Yaklaşık 70 yıl boyunca insan hakları, cinsiyet eşitliği ve çifte standartlara karşı çıkan Ginsburg, kürtaj, azınlıklar ve eşcinsel evlilikler gibi birçok konuda sergilediği duruş bütün dünyanın övgüsünü toplamıştı.
Halen muhafazakarlarla ilericilerin sayısının dengede olduğu Amerikan Anayasa Mahkemesi seçimler açısından kilit önemde. Seçimlerde herhangi bir anlaşmazlık çıkması halinde, nihai kararı Anayasa Mahkemesi veriyor.
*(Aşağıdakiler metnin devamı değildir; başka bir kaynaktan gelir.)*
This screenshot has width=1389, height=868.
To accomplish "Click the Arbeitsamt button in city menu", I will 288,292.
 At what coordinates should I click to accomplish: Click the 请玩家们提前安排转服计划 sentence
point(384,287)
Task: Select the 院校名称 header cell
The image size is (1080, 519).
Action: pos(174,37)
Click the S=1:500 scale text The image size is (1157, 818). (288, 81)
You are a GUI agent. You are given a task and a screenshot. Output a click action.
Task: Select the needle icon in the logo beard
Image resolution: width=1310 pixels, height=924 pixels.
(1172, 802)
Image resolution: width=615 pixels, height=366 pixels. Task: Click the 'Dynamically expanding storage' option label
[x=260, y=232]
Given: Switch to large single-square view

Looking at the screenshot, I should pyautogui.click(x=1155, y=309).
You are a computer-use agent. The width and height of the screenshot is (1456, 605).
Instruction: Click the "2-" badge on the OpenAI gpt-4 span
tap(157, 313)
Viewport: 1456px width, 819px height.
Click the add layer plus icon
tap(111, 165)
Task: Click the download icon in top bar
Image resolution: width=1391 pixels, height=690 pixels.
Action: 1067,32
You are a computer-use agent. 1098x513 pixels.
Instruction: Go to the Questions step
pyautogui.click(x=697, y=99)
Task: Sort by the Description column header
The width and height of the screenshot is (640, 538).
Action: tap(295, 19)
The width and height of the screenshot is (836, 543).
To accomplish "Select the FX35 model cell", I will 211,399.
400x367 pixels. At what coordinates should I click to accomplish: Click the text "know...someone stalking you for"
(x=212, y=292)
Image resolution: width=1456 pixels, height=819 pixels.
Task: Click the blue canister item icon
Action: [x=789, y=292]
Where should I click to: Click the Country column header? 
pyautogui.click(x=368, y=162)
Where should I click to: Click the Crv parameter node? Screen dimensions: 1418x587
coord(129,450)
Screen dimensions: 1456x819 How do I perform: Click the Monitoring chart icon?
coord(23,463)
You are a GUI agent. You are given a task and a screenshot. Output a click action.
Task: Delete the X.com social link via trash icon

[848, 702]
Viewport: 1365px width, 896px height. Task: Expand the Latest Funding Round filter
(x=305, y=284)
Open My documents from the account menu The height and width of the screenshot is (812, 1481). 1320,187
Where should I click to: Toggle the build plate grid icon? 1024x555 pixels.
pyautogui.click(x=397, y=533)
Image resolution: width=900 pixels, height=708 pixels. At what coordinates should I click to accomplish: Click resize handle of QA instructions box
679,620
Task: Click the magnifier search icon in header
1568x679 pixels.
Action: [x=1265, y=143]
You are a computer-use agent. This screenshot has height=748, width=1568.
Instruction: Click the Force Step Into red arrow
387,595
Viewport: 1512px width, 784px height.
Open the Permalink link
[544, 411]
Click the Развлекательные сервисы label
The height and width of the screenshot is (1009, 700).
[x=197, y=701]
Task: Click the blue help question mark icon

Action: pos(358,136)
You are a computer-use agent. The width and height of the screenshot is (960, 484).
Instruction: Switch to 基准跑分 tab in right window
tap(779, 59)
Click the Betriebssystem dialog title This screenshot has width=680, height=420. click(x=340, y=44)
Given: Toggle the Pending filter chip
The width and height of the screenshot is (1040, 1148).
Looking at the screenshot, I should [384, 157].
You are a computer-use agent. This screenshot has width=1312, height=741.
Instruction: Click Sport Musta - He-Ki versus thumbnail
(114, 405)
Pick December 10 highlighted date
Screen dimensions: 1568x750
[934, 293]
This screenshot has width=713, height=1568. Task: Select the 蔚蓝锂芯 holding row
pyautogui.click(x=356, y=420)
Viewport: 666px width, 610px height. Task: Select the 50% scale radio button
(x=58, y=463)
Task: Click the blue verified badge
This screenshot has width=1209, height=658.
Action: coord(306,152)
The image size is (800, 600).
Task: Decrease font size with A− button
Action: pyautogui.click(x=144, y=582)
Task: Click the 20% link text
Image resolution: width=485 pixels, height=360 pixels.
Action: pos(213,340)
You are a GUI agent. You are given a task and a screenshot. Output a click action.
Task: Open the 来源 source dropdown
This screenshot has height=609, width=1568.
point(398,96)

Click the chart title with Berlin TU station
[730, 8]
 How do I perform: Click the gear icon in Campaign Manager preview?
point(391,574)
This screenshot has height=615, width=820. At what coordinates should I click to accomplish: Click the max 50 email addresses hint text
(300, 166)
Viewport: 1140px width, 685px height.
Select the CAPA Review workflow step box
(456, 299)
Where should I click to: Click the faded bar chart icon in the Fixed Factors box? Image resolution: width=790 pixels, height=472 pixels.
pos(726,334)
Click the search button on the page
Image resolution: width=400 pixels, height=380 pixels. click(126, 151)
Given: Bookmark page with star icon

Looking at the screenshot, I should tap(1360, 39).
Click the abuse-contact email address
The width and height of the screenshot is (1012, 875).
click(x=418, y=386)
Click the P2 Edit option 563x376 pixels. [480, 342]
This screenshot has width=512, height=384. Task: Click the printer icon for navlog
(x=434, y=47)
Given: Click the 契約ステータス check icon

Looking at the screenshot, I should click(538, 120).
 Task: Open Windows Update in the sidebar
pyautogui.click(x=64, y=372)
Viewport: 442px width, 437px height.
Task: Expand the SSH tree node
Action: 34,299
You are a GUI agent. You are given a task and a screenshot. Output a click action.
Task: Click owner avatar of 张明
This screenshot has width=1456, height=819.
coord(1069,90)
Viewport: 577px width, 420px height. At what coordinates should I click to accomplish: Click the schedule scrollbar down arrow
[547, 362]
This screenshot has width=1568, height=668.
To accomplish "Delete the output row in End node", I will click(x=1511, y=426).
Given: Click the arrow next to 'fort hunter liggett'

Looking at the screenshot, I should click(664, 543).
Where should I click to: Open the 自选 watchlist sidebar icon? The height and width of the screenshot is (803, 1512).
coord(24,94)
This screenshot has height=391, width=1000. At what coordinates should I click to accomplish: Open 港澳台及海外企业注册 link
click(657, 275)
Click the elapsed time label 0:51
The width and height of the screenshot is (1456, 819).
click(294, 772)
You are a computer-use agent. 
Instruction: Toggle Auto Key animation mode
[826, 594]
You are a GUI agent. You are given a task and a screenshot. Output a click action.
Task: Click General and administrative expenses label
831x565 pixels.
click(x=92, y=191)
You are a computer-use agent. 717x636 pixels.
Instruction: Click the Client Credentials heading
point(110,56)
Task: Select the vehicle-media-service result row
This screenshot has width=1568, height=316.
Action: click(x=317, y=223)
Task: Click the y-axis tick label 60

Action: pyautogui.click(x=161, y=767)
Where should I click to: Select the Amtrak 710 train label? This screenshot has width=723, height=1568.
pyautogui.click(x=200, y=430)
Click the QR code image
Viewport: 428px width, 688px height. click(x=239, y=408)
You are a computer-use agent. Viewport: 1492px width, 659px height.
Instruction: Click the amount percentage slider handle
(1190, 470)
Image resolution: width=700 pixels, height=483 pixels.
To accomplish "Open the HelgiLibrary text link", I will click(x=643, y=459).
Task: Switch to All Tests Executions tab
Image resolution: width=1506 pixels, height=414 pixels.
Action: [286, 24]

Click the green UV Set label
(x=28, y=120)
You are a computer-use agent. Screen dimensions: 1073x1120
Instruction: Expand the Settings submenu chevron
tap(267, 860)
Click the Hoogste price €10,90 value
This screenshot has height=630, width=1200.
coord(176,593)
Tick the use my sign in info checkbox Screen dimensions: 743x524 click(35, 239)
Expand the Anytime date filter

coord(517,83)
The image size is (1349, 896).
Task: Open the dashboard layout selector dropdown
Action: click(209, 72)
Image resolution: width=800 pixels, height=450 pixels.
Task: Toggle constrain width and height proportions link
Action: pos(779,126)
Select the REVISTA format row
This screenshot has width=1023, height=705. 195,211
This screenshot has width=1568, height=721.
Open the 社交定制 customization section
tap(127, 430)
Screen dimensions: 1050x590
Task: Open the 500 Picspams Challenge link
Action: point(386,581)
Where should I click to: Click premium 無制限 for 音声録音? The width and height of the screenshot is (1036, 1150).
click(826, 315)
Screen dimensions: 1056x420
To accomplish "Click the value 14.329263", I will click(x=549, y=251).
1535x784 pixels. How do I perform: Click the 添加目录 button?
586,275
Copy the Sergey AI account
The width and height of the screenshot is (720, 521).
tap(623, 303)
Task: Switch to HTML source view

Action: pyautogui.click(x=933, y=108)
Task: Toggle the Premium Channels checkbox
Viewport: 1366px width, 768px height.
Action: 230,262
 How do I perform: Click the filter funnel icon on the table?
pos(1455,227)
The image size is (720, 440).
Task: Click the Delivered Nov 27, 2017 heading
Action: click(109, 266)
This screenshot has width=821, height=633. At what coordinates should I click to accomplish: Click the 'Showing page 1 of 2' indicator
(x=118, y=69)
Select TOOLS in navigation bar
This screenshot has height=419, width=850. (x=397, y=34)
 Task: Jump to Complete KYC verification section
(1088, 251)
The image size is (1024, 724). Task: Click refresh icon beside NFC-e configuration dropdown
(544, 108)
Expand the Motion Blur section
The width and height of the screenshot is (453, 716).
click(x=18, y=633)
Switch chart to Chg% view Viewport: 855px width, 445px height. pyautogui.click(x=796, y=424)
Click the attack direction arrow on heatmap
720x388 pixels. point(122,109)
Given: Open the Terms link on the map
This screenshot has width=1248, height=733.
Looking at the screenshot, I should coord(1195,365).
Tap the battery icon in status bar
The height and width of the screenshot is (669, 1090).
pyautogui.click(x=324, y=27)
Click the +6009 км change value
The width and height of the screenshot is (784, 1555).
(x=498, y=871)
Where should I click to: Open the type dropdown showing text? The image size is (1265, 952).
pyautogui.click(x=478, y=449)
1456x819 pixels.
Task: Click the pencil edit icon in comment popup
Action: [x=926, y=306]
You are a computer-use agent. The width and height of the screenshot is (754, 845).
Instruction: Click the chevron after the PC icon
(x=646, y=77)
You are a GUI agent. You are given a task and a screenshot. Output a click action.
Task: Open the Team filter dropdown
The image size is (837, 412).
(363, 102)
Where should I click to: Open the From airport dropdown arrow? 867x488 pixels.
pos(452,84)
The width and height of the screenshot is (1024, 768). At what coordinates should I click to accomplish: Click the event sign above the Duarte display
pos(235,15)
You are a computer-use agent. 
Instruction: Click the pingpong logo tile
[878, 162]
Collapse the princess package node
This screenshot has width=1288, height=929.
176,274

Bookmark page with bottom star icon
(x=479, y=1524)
Anayasa Mahkemesi son olarak George W. Bush'un Başkan seçildiği seçimlerde çıkan oy sayımı anlaşmazlığı nedeniyle belirleyici olmuş, Bush'un başkan olması Amerikan Anayasa Mahkemesi'nin kararıyla gerçekleşmişti.
Amerika Anayasa Mahkesi'nin Ginsburg'un ölümünün ardından kalan 8 üyesinden 3'ü Demokrat Başkanlar tarafından, 5'ü ise Cumhuriyetçi Başkanlar tarafından aday gösterilip seçilmişti. Halen Mahkeme Başkanlığını yürüten, Cumhuriyetçiler tarafından aday gösterilip seçilen John Roberts'in Amerikan kamuoyunda hayli tartışmalı olan birkaç konuda, ilericilerle birlikte oy kullandığı olmuştu.
Trump, dengeyi muhafazakar yargıçlar lehinde bozmak için Anayasa Mahkemesi'ne 3 Kasım seçimleri öncesinde atama yapmak istiyor. Ancak demokratlar buna karşı çıkıyorlar.